Publié il y a 4 mois par Vincent L.

BIFFF 2017 : La guerre froide n'aura pas lieu en Russie : Police versus E.T.

Police versus E.T.

Cinquième jour du BIFFF 2017 avec, outre la programmation cinématographique, deux évènements majeur : d'une part la venue du cinéaste Alejandro Amenabar, d'autre part le traditionnel bal des vampires. Amenabar a été fait Chevalier de l'Ordre du Corbeau (comme Park Chan-Wook cette année, et comme nombre de cinéastes majeurs, de Terry Gilliam à Dario Argento en passant par Joe Dante) et s'est livré à l'exercice du Q&A avec le public bruxellois. Le bal des vampires à quant à lui eu lieu à Tour & Taxis, dans les anciens locaux du BIFFF, et a réuni plusieurs centaines de BIFFFeurs maquillés prêt à faire la fête jusqu'au bout de la nuit. Question visionnage, on est resté léger hier avec seulement deux longs-métrages vus.

» Entrées de données enregistrées:

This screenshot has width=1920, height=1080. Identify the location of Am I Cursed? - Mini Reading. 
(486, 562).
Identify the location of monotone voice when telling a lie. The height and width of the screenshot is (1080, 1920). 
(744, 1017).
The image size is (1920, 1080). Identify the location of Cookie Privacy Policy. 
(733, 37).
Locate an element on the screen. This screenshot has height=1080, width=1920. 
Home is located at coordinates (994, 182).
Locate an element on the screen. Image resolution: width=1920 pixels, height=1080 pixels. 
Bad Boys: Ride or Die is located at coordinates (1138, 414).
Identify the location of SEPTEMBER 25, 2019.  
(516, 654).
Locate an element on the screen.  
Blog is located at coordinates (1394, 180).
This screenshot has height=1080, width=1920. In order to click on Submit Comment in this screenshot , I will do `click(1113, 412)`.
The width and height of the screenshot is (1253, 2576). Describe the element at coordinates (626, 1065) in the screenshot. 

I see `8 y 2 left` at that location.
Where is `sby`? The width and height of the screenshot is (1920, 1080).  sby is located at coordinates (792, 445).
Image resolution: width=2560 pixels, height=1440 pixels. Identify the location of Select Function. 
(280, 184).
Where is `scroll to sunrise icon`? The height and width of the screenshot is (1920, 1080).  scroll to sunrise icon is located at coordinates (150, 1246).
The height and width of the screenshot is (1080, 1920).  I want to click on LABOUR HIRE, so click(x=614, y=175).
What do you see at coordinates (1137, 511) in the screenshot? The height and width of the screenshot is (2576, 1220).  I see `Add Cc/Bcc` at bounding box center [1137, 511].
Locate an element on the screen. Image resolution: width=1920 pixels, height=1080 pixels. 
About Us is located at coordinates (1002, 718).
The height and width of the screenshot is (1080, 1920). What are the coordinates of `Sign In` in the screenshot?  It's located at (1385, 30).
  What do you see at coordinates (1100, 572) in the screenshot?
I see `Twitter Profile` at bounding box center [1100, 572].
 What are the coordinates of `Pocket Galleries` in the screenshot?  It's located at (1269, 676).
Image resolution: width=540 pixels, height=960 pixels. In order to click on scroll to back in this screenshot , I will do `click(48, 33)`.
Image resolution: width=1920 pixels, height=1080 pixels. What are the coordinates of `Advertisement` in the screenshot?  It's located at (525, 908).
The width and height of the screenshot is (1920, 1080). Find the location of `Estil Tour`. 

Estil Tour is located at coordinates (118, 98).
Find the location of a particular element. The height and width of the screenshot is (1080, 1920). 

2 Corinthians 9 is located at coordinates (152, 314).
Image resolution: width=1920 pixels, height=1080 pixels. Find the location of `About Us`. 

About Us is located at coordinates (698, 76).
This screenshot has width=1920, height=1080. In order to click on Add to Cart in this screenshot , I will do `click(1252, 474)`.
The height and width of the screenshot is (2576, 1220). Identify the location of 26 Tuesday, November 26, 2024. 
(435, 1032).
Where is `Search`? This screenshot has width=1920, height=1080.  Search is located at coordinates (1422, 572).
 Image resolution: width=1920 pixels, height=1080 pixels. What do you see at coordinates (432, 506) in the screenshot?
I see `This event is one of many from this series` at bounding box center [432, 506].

» EXERCICES À RÉSOUDRE:
1/ Répondez à ces questions sur le texte consacré au BIFFF 2017 :
(a) Quel titre Alejandro Amenabar a-t-il reçu ?
(b) Où le bal des vampires s'est-il tenu ?
(c) Combien de longs-métrages ont été vus la veille ?
2/ Reproduisez tout le passage du texte sur le BIFFF 2017, depuis « BIFFF 2017 : La » jusqu'à « deux longs-métrages vus. ».
3/ Relevez tous les cinéastes nommés dans le texte sur le BIFFF 2017.

» SOLUTIONS CI-DESSOUS:
1/
(a) Il a été fait Chevalier de l'Ordre du Corbeau.
(b) À Tour & Taxis, dans les anciens locaux du BIFFF.
(c) Deux.

2/
BIFFF 2017 : La guerre froide n'aura pas lieu en Russie : Police versus E.T.

Police versus E.T.

Cinquième jour du BIFFF 2017 avec, outre la programmation cinématographique, deux évènements majeur : d'une part la venue du cinéaste Alejandro Amenabar, d'autre part le traditionnel bal des vampires. Amenabar a été fait Chevalier de l'Ordre du Corbeau (comme Park Chan-Wook cette année, et comme nombre de cinéastes majeurs, de Terry Gilliam à Dario Argento en passant par Joe Dante) et s'est livré à l'exercice du Q&A avec le public bruxellois. Le bal des vampires à quant à lui eu lieu à Tour & Taxis, dans les anciens locaux du BIFFF, et a réuni plusieurs centaines de BIFFFeurs maquillés prêt à faire la fête jusqu'au bout de la nuit. Question visionnage, on est resté léger hier avec seulement deux longs-métrages vus.

3/ Alejandro Amenabar, Park Chan-Wook, Terry Gilliam, Dario Argento, Joe Dante